Excerpt –

....

I.The Stile of this Confederacy shall be "The United States of America".
II.Each state retains its sovereignty, freedom, and independence, and every power, jurisdiction, and RIGHT, which is not by this Confederation expressly delegated to the United States, in Congress assembled.
IX.The United States in Congress assembled, shall have the sole and exclusive RIGHT and power of determining on peace and war...
The United States in Congress assembled shall also have the sole and exclusive RIGHT and power of regulating the alloy and value of coin struck by their own authority, or by that of the respective States -- fixing the standards of weights and measures throughout the United States -- regulating the trade and managing all affairs with the Indians, not members of any of the States, provided that the legislative RIGHT of any State within its own limits be not infringed or violated...
Thus proving that, OFFICIALLY, at least to the authors of the AoC, that states EACH have and retain powers, jurisdictions, AND RIGHTS not expressly delegated, including legislative RIGHTS, and that the US govt and Congress have RIGHTS AND POWERS.
As the new Constitution was being created and debated, what did the participants say about whether individual states, AND the NATION of states, AND the Federal Government itself had rights?:
The Debates in the Several State Conventions on the Adoption of the Federal Constitution [Elliot's Debates, Volume 5]
On to the Constitutional Convention: August 18-20, 1787
In Convention. -- Mr. PINCKNEY submitted to the House, in order to be referred to the committee of detail, the following propositions: -- "The United States shall be forever considered as one body corporate and politic in law, and entitled to all the RIGHTS, privileges, and immunities, which to bodies corporate do or ought to appertain."
"To fix, and permanently establish, the seat of government of the United States, in Which they shall possess the exclusive RIGHT of soil and jurisdiction."
Mr. KING moved to insert, before the word "power," word "sole,"
giving the United States the exclusive RIGHT to declare the punishment of treason.
Mr. WILSON. In cases of a general nature, treason can only be against the United States; and in such they should have the sole RIGHT to declare the punishment;
[THUS, according to Framers of the Constitution, The United States is one body corporate with RIGHTS -- I guess collective entities DO have rights after all! -- Congress has the RIGHT of soil and jurisdiction over DC, having sole power to declare punishment is equal to the exclusive or sole RIGHT to do so.
THIS would seem to confirm that the the FEDERAL GOVT HAS RIGHTS as well as powers, and that, in at least THESE instances, the RIGHT to do something is IDENTICAL to the POWER to DO IT!]
Was this an aberration, an idiosyncratic one-time-only flub? Let’s go from Philly to Hillsborough:
The Debates in the Several State Conventions on the Adoption of the Federal Constitution [Elliot's Debates, Volume 4]
Debates in the Convention of the State of North Carolina, On the Adoption of the Federal Constitution.
Mr. DAVIE. It is well known that Congress had a discretionary RIGHT to raise men and money; but they had no power to do either...

....

Data entries –
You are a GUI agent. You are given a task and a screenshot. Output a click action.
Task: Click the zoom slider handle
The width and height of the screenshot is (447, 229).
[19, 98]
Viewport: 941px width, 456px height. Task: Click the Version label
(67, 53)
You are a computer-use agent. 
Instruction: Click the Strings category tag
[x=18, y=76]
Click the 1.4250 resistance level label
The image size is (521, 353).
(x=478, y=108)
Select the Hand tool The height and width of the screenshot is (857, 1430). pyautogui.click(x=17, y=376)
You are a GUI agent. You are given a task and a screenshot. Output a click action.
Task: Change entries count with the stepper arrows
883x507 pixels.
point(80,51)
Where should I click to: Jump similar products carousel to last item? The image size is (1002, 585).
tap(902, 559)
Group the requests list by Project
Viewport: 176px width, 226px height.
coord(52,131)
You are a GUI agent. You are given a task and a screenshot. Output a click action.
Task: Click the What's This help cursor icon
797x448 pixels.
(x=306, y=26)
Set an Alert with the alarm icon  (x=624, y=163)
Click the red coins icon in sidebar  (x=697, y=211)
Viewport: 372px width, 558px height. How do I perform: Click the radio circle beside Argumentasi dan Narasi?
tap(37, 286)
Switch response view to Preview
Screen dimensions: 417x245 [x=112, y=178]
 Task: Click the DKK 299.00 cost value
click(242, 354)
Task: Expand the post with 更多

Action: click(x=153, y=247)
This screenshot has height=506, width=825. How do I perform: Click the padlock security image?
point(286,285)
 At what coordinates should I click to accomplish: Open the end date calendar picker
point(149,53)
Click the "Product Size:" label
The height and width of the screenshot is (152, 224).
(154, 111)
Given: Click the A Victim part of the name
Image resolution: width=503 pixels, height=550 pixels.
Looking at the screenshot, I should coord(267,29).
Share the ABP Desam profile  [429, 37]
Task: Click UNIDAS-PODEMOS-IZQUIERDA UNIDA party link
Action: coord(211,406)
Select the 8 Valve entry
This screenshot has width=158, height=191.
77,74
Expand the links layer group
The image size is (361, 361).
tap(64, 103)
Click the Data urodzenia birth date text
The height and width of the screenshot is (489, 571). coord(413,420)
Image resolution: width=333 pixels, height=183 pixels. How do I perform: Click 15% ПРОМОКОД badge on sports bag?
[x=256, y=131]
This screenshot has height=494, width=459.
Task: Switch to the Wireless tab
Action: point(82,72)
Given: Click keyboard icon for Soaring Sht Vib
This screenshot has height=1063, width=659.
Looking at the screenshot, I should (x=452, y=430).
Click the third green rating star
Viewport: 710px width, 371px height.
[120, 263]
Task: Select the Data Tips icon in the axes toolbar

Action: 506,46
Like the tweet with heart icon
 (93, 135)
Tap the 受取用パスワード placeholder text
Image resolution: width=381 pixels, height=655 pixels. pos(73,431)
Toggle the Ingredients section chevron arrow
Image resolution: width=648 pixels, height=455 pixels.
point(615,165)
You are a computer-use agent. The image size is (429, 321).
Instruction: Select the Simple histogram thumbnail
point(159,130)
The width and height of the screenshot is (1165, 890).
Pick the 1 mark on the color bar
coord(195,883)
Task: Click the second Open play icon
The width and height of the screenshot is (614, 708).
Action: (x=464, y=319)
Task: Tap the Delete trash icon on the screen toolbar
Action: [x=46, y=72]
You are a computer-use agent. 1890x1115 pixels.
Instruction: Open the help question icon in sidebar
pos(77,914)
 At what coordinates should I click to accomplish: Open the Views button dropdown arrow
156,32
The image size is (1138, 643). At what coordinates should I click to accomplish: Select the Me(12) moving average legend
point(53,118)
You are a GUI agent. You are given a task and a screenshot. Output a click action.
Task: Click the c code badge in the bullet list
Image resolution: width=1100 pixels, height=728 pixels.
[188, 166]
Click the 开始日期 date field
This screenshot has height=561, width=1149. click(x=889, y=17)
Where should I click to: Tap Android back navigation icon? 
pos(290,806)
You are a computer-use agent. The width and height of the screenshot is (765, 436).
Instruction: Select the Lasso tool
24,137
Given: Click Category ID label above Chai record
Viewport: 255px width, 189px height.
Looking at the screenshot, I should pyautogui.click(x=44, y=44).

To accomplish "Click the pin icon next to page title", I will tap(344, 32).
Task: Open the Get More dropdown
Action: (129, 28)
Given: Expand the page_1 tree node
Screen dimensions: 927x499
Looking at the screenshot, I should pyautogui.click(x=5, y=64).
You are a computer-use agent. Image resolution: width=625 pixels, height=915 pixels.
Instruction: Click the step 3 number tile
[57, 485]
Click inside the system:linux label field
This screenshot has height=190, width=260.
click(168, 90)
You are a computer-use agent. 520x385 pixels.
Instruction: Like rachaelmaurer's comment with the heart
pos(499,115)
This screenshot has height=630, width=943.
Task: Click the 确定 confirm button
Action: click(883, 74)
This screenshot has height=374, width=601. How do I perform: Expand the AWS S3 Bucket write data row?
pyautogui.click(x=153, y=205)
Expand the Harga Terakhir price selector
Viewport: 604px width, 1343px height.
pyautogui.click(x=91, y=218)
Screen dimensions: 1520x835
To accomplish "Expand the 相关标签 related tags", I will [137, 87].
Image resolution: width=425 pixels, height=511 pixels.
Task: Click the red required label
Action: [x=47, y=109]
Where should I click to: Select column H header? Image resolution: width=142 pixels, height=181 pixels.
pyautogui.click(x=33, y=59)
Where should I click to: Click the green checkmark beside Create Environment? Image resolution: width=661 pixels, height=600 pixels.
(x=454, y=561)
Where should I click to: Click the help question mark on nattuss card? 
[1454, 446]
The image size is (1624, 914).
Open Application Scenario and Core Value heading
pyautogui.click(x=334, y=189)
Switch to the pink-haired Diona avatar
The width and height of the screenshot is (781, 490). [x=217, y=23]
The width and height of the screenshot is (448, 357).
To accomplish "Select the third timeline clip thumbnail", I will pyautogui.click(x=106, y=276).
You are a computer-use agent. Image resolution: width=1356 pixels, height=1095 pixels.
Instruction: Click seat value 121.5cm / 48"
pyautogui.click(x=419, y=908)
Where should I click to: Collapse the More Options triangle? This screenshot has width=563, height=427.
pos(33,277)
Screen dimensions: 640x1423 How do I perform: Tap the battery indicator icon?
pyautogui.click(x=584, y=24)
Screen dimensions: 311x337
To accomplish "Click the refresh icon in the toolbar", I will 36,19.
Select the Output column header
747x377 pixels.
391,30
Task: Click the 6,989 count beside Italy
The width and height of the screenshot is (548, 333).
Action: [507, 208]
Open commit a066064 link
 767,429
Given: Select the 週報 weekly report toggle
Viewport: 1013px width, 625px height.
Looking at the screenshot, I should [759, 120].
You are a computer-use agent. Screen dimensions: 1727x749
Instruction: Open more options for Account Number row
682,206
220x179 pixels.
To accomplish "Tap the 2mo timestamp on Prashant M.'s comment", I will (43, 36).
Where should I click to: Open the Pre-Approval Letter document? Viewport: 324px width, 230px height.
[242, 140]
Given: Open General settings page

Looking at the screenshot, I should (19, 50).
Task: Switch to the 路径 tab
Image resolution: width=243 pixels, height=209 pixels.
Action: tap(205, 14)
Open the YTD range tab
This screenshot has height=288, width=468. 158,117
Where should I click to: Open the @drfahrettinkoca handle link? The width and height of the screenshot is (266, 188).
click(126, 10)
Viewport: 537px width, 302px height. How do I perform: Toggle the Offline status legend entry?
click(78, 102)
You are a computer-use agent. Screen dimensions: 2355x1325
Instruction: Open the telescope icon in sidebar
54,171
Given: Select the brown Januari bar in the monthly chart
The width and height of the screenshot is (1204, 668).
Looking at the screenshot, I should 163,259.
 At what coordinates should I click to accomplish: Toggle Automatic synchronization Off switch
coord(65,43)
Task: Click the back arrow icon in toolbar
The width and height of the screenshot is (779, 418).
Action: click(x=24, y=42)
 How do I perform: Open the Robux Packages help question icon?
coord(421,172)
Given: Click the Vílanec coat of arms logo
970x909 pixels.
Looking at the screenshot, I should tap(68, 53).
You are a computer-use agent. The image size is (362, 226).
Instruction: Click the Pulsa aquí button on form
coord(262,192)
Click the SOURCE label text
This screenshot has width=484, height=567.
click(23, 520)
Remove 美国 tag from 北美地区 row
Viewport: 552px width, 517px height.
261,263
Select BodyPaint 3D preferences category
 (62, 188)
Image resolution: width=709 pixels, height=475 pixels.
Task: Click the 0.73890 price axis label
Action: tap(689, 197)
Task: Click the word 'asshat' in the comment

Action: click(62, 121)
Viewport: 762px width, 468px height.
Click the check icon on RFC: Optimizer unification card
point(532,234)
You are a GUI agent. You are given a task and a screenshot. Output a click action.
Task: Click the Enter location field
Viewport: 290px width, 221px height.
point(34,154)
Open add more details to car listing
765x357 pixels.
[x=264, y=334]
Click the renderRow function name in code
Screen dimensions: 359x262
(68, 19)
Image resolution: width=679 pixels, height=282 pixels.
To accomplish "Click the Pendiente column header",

....

Task details –
Rewrite the excerpt on rights starting with "giving the United" and going on through "RIGHT to do so.", putting "sedition" everywhere "treason" appears. The listing has no part in this.

Solution to this exercise –
giving the United States the exclusive RIGHT to declare the punishment of sedition.
Mr. WILSON. In cases of a general nature, sedition can only be against the United States; and in such they should have the sole RIGHT to declare the punishment;
[THUS, according to Framers of the Constitution, The United States is one body corporate with RIGHTS -- I guess collective entities DO have rights after all! -- Congress has the RIGHT of soil and jurisdiction over DC, having sole power to declare punishment is equal to the exclusive or sole RIGHT to do so.